I found some similar threads on that topic, but usually the problem was that the users were checking the JPGs in a tool that was not color managed, and so it would not match what they saw in Lightroom, but since I do check my exported JPGs in Lightroom, I assumed they would be represented within the same color space, with no noticeable differences...

I didn't calibrate my MacBook Pro's monitor with dedicated hardware (I'm only using Mac OS' standard color-LCD profile), and I'm not expecting other users to see my pics exactly the way I see them on my screen, but I thought that on my own computer I wouldn't see such a big difference between my RAW files and the JPGs I exported from those RAW files.

I'm also aware that Lightroom's developing module's color space is ProPhotoRGB and that the exported JPGs are in sRGB which has a smaller gamut, but does this explain such a huge brightness and noise difference?

In an attempt to find out which edit in particular caused the pictures to turn so bright I also exported the picture as a jpg after every single editing step (i.e. after exposure, shadows, highlights, contrast, sharpening) and found out that the jpg I got after adding some sharpening (step 5) was brighter than the jpg I had just before (step 4, contrast). Why? Is it a bug?  (see screenshots)



I'd appreciate if someone could tell me what I'm doing wrong!

Thank you!


----------



## sizzlingbadger (Oct 20, 2013)

Its probably a combination of the noise in the image and the jpg compression algorithm. Sharpening it makes the noise more apparent and thus it has more effect, I have seen similar issues like this in the past and not just with Lightroom.


----------



## RogerThornhill (Oct 26, 2013)

Thank you for your comment sizzlingbadger! (and sorry I couldn't reply earlier)


It seems this problem only occurs with high ISO (higher than 800).


Unfortunately, even if I don't sharpen the picture at all, the exported JPG is still brighter than the RAW.
And if I export the RAW as a TIFF (16 bits), the result is also much brighter than the RAW.
So it's not due to sharpening alone, but sharpening would make it even brighter!


If I take a screenshot of the picture displayed in Lightroom's Developing Module, everything is fine - even if the screenshot is a JPG.
So far, that's the only way I found to get accurate JPGs of my edited RAWs...


This bothers me for quite a while now. 
I'd be really happy if someone has any idea how to avoid exported JPGs becoming so bright.


----------



## Bryan Conner (Oct 27, 2013)

Could you show us a screen shot of your export panel for an image that suffers from this problem?  Maybe there is something there....


----------



## RogerThornhill (Oct 27, 2013)

Thanks for helping.
Here's a screenshot of my export panel. This is how I export all my pictures.

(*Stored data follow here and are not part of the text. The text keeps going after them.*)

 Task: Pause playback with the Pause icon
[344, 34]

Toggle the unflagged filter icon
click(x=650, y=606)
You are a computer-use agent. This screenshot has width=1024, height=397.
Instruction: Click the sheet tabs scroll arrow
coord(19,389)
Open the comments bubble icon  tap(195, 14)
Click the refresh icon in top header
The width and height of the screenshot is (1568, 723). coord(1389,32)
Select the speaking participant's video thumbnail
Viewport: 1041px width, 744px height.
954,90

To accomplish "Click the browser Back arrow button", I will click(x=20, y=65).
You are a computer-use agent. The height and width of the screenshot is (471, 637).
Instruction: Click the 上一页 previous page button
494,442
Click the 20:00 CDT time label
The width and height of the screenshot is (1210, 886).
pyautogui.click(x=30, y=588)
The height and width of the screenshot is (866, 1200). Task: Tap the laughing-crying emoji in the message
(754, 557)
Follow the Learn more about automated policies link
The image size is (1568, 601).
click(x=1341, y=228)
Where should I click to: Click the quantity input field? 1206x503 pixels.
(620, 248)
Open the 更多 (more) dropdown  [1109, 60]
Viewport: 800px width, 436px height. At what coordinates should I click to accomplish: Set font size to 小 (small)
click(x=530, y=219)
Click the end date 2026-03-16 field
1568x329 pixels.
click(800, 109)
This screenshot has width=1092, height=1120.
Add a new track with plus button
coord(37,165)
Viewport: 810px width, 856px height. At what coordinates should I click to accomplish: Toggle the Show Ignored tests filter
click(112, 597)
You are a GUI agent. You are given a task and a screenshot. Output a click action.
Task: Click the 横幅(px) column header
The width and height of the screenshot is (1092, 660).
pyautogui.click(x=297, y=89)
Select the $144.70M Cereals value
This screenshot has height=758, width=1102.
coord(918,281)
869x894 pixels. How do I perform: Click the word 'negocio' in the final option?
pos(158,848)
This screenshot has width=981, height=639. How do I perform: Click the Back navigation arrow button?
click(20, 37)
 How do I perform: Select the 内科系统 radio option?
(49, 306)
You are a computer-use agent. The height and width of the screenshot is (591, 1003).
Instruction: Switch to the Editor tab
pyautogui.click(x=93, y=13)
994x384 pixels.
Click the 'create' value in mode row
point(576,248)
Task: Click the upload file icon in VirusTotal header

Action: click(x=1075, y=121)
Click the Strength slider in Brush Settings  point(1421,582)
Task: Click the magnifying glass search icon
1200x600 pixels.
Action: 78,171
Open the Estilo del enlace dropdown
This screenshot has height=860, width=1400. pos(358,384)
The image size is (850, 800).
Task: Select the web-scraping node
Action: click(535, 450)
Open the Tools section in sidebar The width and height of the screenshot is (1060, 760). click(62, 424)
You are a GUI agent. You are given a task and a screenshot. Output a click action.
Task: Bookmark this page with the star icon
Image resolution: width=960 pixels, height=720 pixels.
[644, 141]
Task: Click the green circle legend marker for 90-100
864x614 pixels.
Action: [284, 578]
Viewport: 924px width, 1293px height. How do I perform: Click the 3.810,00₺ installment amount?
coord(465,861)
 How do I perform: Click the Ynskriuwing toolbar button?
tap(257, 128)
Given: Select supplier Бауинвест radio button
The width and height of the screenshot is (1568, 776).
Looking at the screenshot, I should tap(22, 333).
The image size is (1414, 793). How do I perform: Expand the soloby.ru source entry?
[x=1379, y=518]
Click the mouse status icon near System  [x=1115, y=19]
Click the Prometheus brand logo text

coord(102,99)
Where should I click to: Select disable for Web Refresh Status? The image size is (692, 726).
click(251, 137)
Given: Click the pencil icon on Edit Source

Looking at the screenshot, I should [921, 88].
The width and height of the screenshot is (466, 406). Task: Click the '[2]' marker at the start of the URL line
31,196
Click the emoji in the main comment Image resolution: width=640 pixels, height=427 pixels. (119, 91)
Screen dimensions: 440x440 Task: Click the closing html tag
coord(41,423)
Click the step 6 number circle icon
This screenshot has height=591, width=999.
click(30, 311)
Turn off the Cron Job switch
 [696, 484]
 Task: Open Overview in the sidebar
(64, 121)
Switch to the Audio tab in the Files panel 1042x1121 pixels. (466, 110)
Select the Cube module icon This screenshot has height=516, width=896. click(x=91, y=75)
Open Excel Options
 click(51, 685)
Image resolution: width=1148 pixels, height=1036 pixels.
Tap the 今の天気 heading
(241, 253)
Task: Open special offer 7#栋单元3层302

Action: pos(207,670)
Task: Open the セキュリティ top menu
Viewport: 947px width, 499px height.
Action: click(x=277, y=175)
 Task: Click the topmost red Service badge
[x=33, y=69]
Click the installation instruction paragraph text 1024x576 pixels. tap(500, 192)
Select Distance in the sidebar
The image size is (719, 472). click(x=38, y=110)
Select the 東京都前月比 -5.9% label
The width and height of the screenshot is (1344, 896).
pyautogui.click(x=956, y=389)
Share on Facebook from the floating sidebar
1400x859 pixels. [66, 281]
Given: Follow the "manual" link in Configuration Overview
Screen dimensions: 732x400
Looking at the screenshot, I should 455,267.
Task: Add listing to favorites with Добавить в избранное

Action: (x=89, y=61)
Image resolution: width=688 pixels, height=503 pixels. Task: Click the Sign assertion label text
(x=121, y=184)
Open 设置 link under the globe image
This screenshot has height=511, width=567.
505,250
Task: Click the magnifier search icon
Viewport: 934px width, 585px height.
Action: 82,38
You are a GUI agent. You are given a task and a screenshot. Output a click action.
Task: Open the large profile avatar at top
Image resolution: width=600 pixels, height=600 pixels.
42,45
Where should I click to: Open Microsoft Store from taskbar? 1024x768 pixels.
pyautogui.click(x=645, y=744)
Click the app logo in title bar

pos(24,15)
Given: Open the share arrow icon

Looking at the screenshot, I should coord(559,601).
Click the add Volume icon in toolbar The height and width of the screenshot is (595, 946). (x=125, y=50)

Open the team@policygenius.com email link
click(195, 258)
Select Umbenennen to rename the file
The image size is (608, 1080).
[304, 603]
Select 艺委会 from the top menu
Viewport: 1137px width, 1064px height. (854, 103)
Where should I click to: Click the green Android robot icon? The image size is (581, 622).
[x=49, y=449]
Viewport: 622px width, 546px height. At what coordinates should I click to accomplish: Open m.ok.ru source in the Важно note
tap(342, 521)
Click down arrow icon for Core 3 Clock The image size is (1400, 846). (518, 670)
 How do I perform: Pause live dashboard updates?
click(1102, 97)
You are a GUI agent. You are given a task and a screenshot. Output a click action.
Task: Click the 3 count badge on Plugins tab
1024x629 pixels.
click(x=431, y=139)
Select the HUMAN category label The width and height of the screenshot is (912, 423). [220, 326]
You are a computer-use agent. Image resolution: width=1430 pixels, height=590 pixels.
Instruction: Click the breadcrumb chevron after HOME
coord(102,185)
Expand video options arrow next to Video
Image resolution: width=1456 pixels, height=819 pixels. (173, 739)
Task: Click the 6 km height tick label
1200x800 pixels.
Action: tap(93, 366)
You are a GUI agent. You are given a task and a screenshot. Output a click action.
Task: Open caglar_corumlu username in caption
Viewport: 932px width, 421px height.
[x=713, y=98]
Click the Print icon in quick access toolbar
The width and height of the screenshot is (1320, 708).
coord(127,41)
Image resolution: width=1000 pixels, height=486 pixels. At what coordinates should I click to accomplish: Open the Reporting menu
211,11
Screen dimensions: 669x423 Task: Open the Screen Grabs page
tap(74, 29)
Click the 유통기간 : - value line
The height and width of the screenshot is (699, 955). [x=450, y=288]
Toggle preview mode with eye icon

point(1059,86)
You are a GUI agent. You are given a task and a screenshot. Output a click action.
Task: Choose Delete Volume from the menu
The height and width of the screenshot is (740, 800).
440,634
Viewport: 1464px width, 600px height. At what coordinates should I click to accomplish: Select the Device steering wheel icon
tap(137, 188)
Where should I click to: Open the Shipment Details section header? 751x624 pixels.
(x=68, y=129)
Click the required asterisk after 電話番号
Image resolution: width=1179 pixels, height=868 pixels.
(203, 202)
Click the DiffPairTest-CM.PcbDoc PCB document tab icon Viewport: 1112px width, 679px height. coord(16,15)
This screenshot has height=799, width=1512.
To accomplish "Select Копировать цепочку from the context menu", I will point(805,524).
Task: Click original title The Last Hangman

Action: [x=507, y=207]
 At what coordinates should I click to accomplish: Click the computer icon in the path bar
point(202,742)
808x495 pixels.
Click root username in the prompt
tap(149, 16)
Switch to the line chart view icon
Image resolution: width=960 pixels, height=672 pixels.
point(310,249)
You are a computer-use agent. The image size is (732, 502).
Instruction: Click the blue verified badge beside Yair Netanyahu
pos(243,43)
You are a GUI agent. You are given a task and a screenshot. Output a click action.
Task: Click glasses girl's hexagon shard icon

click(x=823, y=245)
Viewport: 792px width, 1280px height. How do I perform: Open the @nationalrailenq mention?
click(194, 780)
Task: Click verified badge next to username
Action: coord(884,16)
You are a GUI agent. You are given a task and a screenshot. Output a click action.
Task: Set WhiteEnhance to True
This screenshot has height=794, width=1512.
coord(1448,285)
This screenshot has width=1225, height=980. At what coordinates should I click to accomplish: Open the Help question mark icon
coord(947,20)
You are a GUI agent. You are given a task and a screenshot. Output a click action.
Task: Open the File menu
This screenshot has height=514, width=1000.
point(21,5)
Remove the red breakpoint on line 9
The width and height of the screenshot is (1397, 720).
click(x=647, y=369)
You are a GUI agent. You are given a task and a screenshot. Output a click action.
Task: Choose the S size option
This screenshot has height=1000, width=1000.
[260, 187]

I sometimes use the Mogrify plug-in (to add white borders) and I have this brightening problem with or without this plug-in.


I tried to export as a TIFF (8 and 16 bits) and as a JPG (color space: sRGB, ProPhoto RGB and AdobeRGB), the export are always too bright (but the JPG export is brighter than TIFF one).
"Post-Processing" is always set to "Do nothing".
"Output Sharpening" is always Off.


----------



## sizzlingbadger (Oct 29, 2013)

You haven't accidentally set soft proofing on in Lightroom have you ?


----------



## RogerThornhill (Nov 14, 2013)

Damn, it took me two weeks to answer! Sorry for that, I’m too busy lately...
Anyway, thanks again for trying to solve this annoying problem!

To answer your question: No, I didn’t set soft proofing on.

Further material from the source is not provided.